[Фрагмент документа]
----
Помимо некоторого числа просветлённых новых либертариев, к которым относятся терпимо в более либеральных этатистских зонах земного шара («терпимость» существует на уровне либертарного вкрапления в этатизм), мы теперь видим нечто иное: большое число людей, которые действуют как агористы со слабым пониманием какой-либо теории, побуждённые материальной прибылью уклоняться от государства, избегать его и оказывать ему открытое неповиновение. Они определённо имеют потенциал, не так ли?

В Советском Союзе, бастионе архи-государственничества с почти полностью развалившейся «официальной» экономикой, гигантский чёрный рынок обеспечивает русских, армян, украинцев и другие народы всем: от продуктов питания и ремонта телевизоров до официальных бумаг и благосклонностей правящего класса. Как сообщает Manchester Guardian Weekly, Бирма с государством, сокращённым до армии, полиции и горстки самодовольных политиков, практически полностью представляет из себя чёрный рынок. В той или иной степени, это утверждение верно практически для любой страны «Второго» и «Третьего» миров.
----
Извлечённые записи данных
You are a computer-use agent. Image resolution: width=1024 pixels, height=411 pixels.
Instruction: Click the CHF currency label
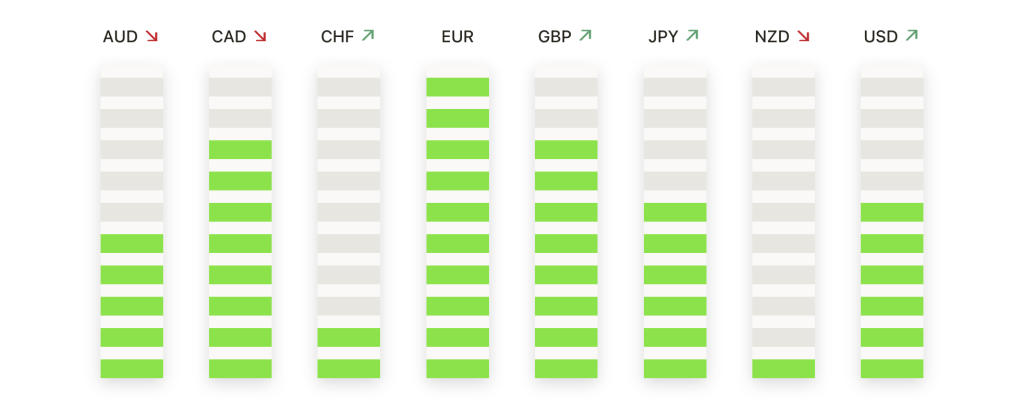(x=337, y=37)
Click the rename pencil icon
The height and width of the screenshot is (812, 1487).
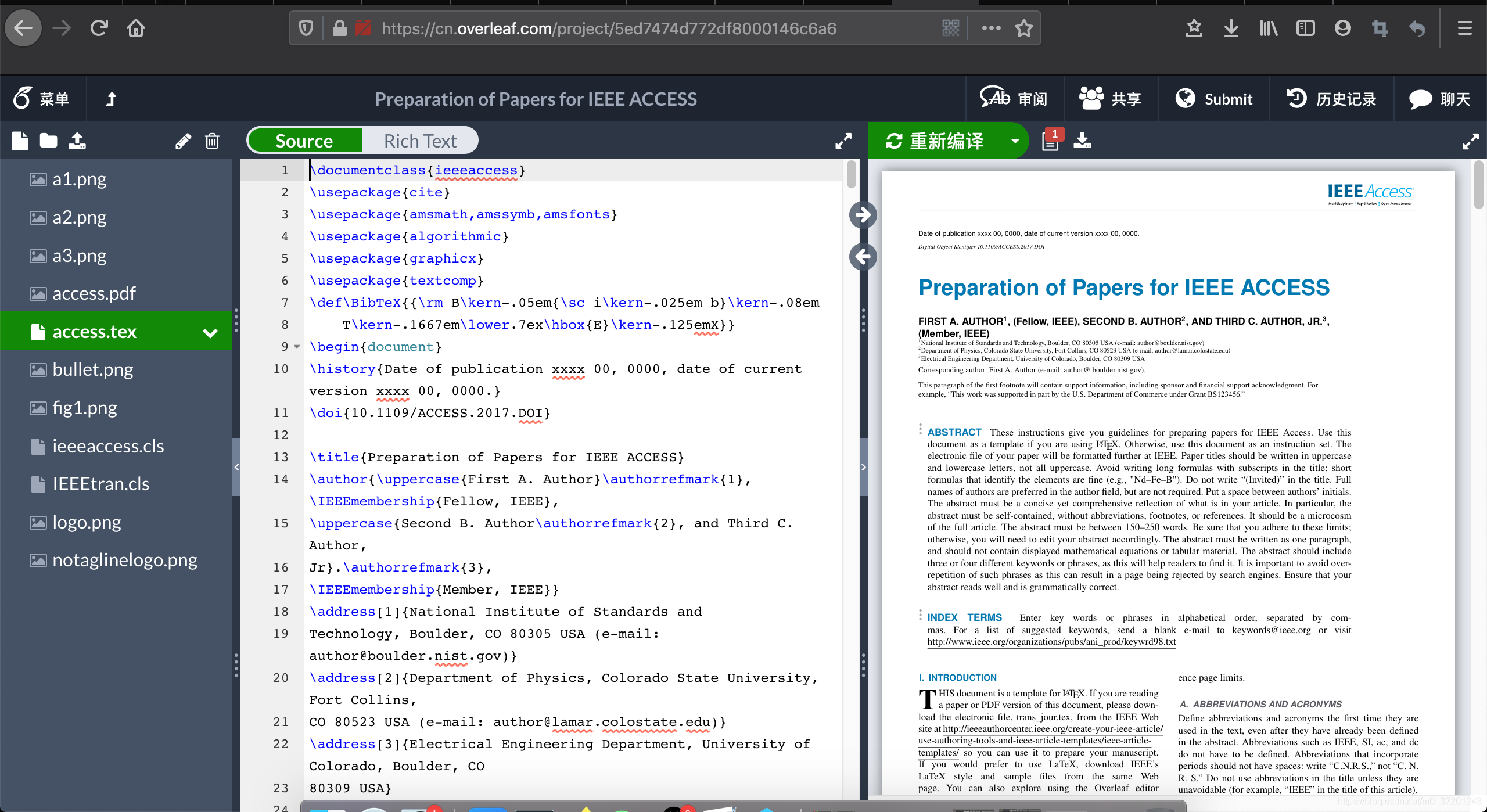coord(183,141)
----
[Что сделать]
• 1. Согласно фрагменту документа, до чего сокращено государство в Бирме по сообщению Manchester Guardian Weekly?
• 2. Пересчитайте координаты в ответах всех записей: приведите каждую строку записей заново вместе с поручениями и умножьте каждую координату в ответах на 0,3, округляя до целого (половину — в большую сторону). Картинки в ответ не включайте.

[Ожидаемые результаты]
• 1. До армии, полиции и горстки самодовольных политиков.

• 2.
You are a computer-use agent. Image resolution: width=1024 pixels, height=411 pixels.
Instruction: Click the CHF currency label
(x=101, y=11)
Click the rename pencil icon
The height and width of the screenshot is (812, 1487).
coord(55,42)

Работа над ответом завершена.